Je vous ai déjà parlé de l'ancêtre du Harrier, le Hawker P1127 "Kestrel". Après une commande de six prototypes, neuf appareils seront mis en service au sein de l'escadrille d'évaluation du Kestrel, dit aussi "Tripartite Evaluation Squadron" en référence aux trois pays qui conduisaient les essais, à savoir le Royaume-Uni, L'Allemagne et les Etats-Unis. Au niveau américain, le pentagone a envoyé des pilotes de l'US Army, Air Force et de la Navy…mais aucun Marine n'a été envoyé pour évaluer l'appareil.

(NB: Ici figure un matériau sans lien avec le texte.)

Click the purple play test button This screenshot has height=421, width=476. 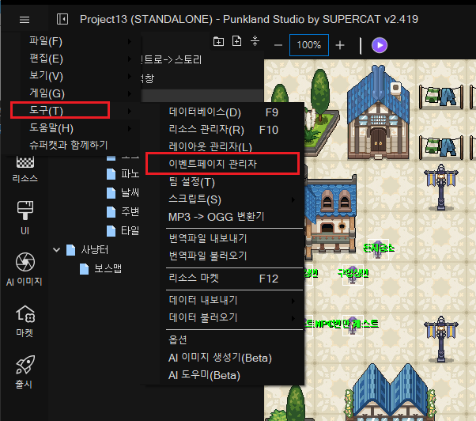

Le "Kestrel", ancêtre du Harrier |
Pourtant les officiers en charge des programmes aéronautiques pour les Marines vont tomber sur des vidéos du Kestrel en action au cours d'un dîner à l'ambassade britannique à Washington…ils apprennent de plus que la RAF va commander l'appareil sous une version avancée, appelée le "Harrier". Intrigué puis convaincu que cet appareil est celui dont le Corps a besoin, ils vont tout de suite avertir le général Keith McCutcheon, grand aviateur et précurseur de l'appui de feu rapproché chez les Marines. Celui-ci va obtenir l'aval du Commandant du corps, le général Chapman, pour envoyer des Marines pilotes de A-4 "Skyhawk" évaluer le Harrier.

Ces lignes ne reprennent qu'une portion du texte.